The action for a relativistic particle of mass $m$ in a curved $D$-dimensional is $$\tilde{S}_0=\frac{1}{2}\int d\tau (\dot{X}^2-m^2)$$ for particular gauge and $\dot{X}^2=g_{\mu\nu}(X)\dot{X}^{\mu}\dot{X}^{\nu}$ where $g_{\mu\nu}$ has Minkowski signature $(- + \cdots +)$. I want to get the equation of motion for $X^{\mu}$ but there is a problem.

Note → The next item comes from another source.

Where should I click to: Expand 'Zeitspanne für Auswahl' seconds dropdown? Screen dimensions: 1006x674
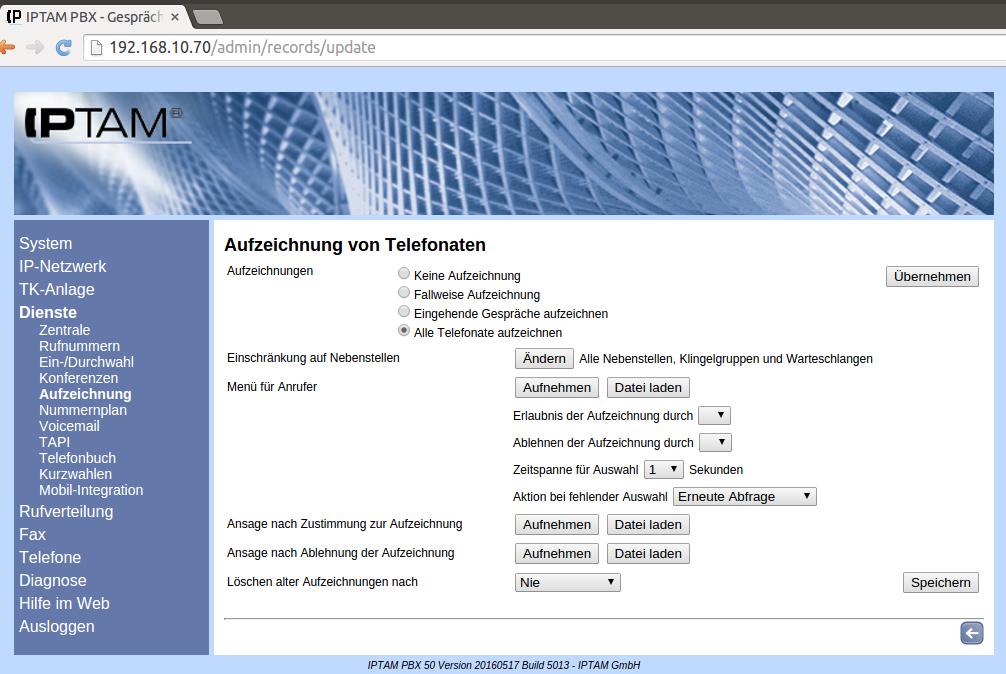tap(663, 469)

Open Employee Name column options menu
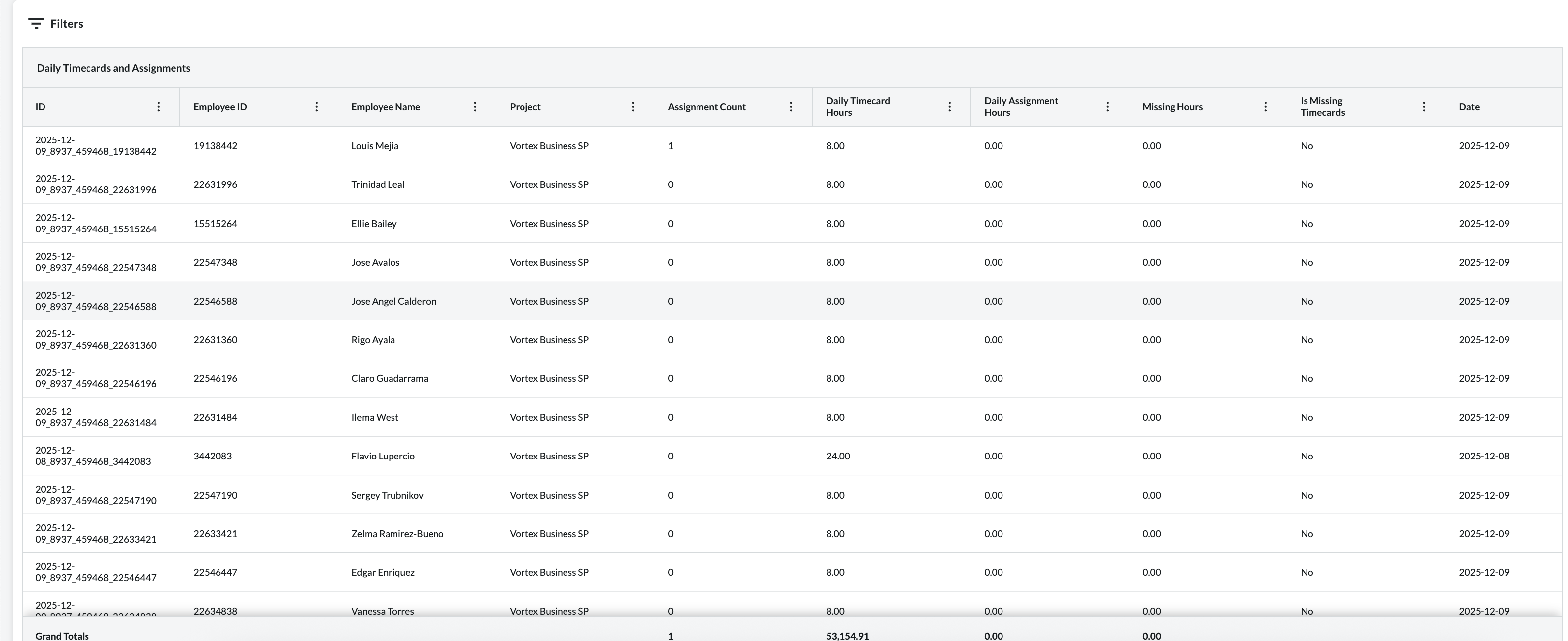(x=475, y=107)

My try: The equation of motion is $\frac{\delta \tilde{S}_0}{\delta X^{\alpha}}=0$. Then we have: $$\frac{1}{2}[(\partial_{\alpha}g_{\mu\nu})\dot{X}^{\mu}\dot{X}^{\nu}+g_{\mu\nu}\partial_{\alpha}(\dot{X}^{\mu})\dot{X}^{\nu}+g_{\mu\nu}\dot{X}^{\mu}\partial_{\alpha}(\dot{X}^{\nu})]=0.$$ But $$\partial_{\alpha}(\dot{X}^{\mu})=\partial_{\alpha}\frac{dX^{\mu}}{d\tau}=\frac{d}{d\tau}(\partial_{\alpha}X^{\mu})=\frac{d}{d\tau}\eta^{\mu}_{\alpha}$$ and $$\partial_{\alpha}(\dot{X}^{\nu})=\frac{d}{d\tau}\eta_{\alpha}^{\nu}$$. Therefore, $$\frac{1}{2}[(\partial_{\alpha}g_{\mu\nu})\dot{X}^{\mu}\dot{X}^{\nu}+g_{\mu\nu}(\frac{d}{d\tau}\eta_{\alpha}^{\mu})\dot{X}^{\nu}+g_{\mu\nu}\dot{X}^{\mu}\frac{d}{d\tau}\eta_{\alpha}^{\nu}]=0.$$
But how can I get the geodesic equation?